> **Records for the exercise**:
================

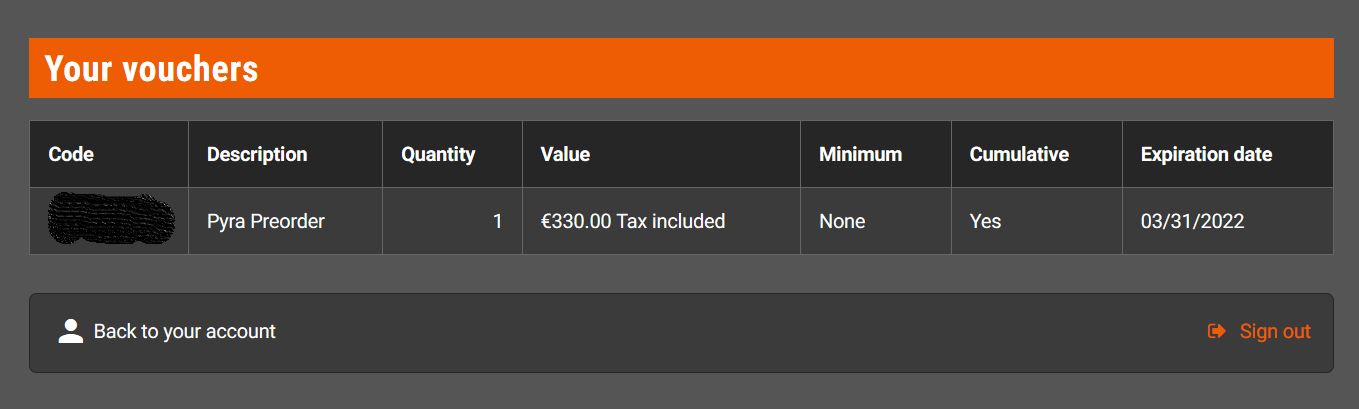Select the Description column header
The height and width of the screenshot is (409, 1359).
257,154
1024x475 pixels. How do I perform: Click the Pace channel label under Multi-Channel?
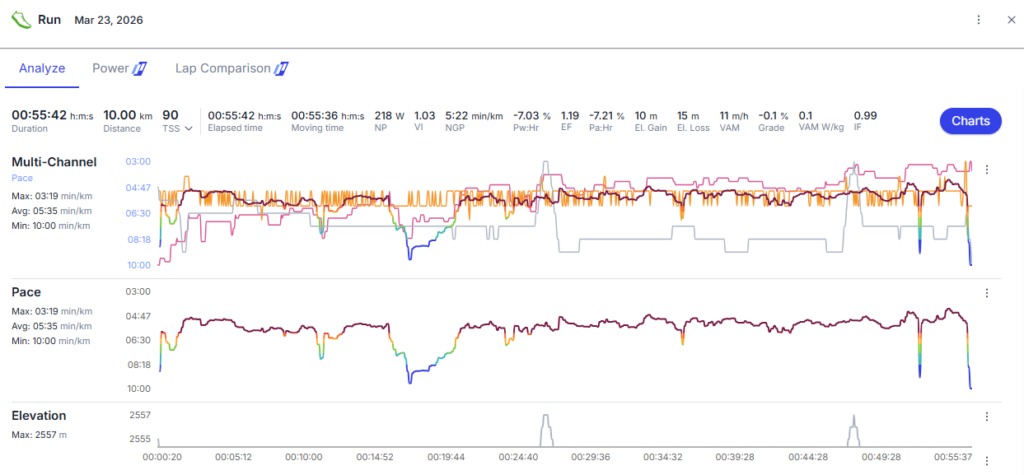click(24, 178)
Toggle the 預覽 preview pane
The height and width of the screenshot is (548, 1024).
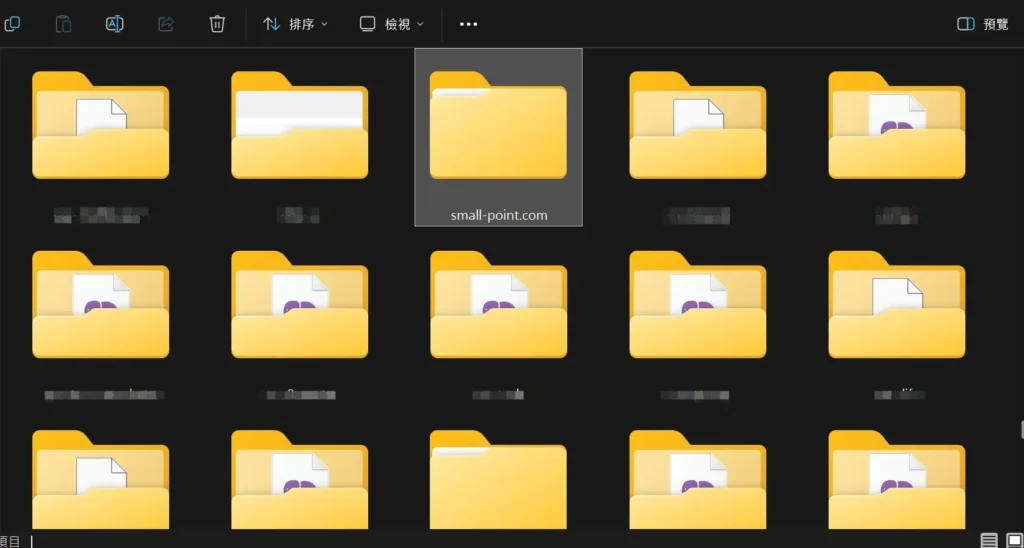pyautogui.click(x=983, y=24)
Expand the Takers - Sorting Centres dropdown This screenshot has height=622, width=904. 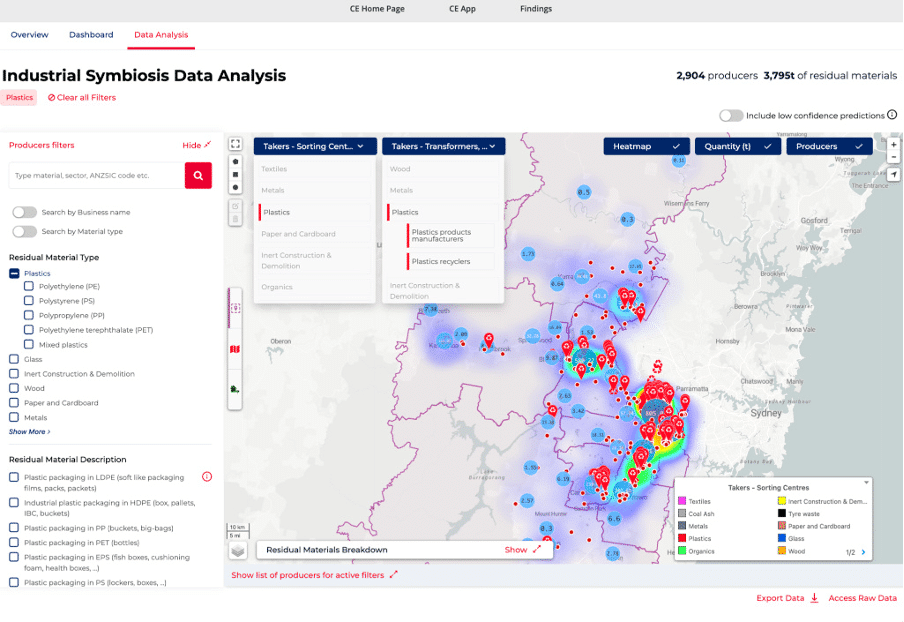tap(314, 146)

================

> **Problem to solve**:
Reproduce the entries verbatim, beginning at the top and continuing through the line that contains "pyautogui.click(x=983, y=24)". Omit the pictures from your copy.

> **Written solution**:
Select the Description column header
The height and width of the screenshot is (409, 1359).
257,154
1024x475 pixels. How do I perform: Click the Pace channel label under Multi-Channel?
click(24, 178)
Toggle the 預覽 preview pane
The height and width of the screenshot is (548, 1024).
pyautogui.click(x=983, y=24)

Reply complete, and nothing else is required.